### What the task requires
Nothing but the entries, copied exactly, should appear in the response.
Input material section start
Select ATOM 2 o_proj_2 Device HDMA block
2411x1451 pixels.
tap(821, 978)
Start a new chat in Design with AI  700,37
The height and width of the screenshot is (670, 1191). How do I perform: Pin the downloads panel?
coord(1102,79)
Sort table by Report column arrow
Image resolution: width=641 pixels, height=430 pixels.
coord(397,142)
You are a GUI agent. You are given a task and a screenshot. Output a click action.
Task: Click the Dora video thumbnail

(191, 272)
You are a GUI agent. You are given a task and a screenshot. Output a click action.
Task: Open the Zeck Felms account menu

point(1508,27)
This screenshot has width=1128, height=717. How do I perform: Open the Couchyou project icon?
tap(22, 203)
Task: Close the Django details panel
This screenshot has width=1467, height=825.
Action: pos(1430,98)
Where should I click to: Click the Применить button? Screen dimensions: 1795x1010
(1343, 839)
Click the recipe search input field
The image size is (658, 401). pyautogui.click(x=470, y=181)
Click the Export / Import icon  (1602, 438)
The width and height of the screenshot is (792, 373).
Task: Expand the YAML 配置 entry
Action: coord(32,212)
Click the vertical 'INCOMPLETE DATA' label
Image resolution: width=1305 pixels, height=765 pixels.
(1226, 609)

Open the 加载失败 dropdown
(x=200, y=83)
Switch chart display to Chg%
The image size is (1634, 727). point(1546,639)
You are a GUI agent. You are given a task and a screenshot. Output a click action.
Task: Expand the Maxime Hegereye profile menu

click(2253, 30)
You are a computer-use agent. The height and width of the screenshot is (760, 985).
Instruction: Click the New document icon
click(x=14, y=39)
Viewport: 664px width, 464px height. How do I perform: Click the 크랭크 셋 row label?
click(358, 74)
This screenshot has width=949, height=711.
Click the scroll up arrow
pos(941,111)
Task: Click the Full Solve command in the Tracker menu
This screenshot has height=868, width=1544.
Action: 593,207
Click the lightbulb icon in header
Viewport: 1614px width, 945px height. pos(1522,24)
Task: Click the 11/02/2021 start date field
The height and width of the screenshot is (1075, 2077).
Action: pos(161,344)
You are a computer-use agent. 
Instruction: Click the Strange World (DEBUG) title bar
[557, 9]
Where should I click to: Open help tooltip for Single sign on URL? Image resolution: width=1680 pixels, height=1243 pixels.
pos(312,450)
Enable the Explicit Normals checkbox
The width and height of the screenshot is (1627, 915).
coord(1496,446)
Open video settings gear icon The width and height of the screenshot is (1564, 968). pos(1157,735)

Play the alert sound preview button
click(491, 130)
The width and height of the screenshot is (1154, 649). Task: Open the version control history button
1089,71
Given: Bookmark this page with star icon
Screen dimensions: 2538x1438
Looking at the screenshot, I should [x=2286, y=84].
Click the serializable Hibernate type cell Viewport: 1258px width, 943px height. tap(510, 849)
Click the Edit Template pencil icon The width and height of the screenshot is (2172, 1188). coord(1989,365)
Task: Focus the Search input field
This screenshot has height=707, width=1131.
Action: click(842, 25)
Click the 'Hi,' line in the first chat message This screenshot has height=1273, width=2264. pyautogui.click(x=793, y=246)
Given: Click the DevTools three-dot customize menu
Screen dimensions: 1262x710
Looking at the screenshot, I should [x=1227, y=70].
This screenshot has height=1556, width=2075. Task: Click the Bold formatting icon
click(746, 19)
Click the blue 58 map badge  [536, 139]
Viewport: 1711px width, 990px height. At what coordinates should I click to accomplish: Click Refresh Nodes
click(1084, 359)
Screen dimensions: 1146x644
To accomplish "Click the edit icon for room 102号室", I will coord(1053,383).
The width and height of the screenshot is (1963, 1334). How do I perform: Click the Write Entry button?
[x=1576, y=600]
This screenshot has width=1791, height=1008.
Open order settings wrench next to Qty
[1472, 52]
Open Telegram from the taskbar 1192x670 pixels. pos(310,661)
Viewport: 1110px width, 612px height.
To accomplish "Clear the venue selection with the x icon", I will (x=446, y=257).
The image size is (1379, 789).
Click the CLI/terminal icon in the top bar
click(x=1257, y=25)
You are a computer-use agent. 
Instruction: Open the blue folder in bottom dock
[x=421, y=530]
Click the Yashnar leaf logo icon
Input material section end
### Expected answer
Select ATOM 2 o_proj_2 Device HDMA block
2411x1451 pixels.
tap(821, 978)
Start a new chat in Design with AI  700,37
The height and width of the screenshot is (670, 1191). How do I perform: Pin the downloads panel?
coord(1102,79)
Sort table by Report column arrow
Image resolution: width=641 pixels, height=430 pixels.
coord(397,142)
You are a GUI agent. You are given a task and a screenshot. Output a click action.
Task: Click the Dora video thumbnail

(191, 272)
You are a GUI agent. You are given a task and a screenshot. Output a click action.
Task: Open the Zeck Felms account menu

point(1508,27)
This screenshot has width=1128, height=717. How do I perform: Open the Couchyou project icon?
tap(22, 203)
Task: Close the Django details panel
This screenshot has width=1467, height=825.
Action: pos(1430,98)
Where should I click to: Click the Применить button? Screen dimensions: 1795x1010
(1343, 839)
Click the recipe search input field
The image size is (658, 401). pyautogui.click(x=470, y=181)
Click the Export / Import icon  (1602, 438)
The width and height of the screenshot is (792, 373).
Task: Expand the YAML 配置 entry
Action: coord(32,212)
Click the vertical 'INCOMPLETE DATA' label
Image resolution: width=1305 pixels, height=765 pixels.
(1226, 609)

Open the 加载失败 dropdown
(x=200, y=83)
Switch chart display to Chg%
The image size is (1634, 727). point(1546,639)
You are a GUI agent. You are given a task and a screenshot. Output a click action.
Task: Expand the Maxime Hegereye profile menu

click(2253, 30)
You are a computer-use agent. The height and width of the screenshot is (760, 985).
Instruction: Click the New document icon
click(x=14, y=39)
Viewport: 664px width, 464px height. How do I perform: Click the 크랭크 셋 row label?
click(358, 74)
This screenshot has width=949, height=711.
Click the scroll up arrow
pos(941,111)
Task: Click the Full Solve command in the Tracker menu
This screenshot has height=868, width=1544.
Action: 593,207
Click the lightbulb icon in header
Viewport: 1614px width, 945px height. pos(1522,24)
Task: Click the 11/02/2021 start date field
The height and width of the screenshot is (1075, 2077).
Action: pos(161,344)
You are a computer-use agent. 
Instruction: Click the Strange World (DEBUG) title bar
[557, 9]
Where should I click to: Open help tooltip for Single sign on URL? Image resolution: width=1680 pixels, height=1243 pixels.
pos(312,450)
Enable the Explicit Normals checkbox
The width and height of the screenshot is (1627, 915).
coord(1496,446)
Open video settings gear icon The width and height of the screenshot is (1564, 968). pos(1157,735)

Play the alert sound preview button
click(491, 130)
The width and height of the screenshot is (1154, 649). Task: Open the version control history button
1089,71
Given: Bookmark this page with star icon
Screen dimensions: 2538x1438
Looking at the screenshot, I should [x=2286, y=84].
Click the serializable Hibernate type cell Viewport: 1258px width, 943px height. tap(510, 849)
Click the Edit Template pencil icon The width and height of the screenshot is (2172, 1188). coord(1989,365)
Task: Focus the Search input field
This screenshot has height=707, width=1131.
Action: click(842, 25)
Click the 'Hi,' line in the first chat message This screenshot has height=1273, width=2264. pyautogui.click(x=793, y=246)
Given: Click the DevTools three-dot customize menu
Screen dimensions: 1262x710
Looking at the screenshot, I should [x=1227, y=70].
This screenshot has height=1556, width=2075. Task: Click the Bold formatting icon
click(746, 19)
Click the blue 58 map badge  [536, 139]
Viewport: 1711px width, 990px height. At what coordinates should I click to accomplish: Click Refresh Nodes
click(1084, 359)
Screen dimensions: 1146x644
To accomplish "Click the edit icon for room 102号室", I will coord(1053,383).
The width and height of the screenshot is (1963, 1334). How do I perform: Click the Write Entry button?
[x=1576, y=600]
This screenshot has width=1791, height=1008.
Open order settings wrench next to Qty
[1472, 52]
Open Telegram from the taskbar 1192x670 pixels. pos(310,661)
Viewport: 1110px width, 612px height.
To accomplish "Clear the venue selection with the x icon", I will (x=446, y=257).
The image size is (1379, 789).
Click the CLI/terminal icon in the top bar
click(x=1257, y=25)
You are a computer-use agent. 
Instruction: Open the blue folder in bottom dock
[x=421, y=530]
Click the Yashnar leaf logo icon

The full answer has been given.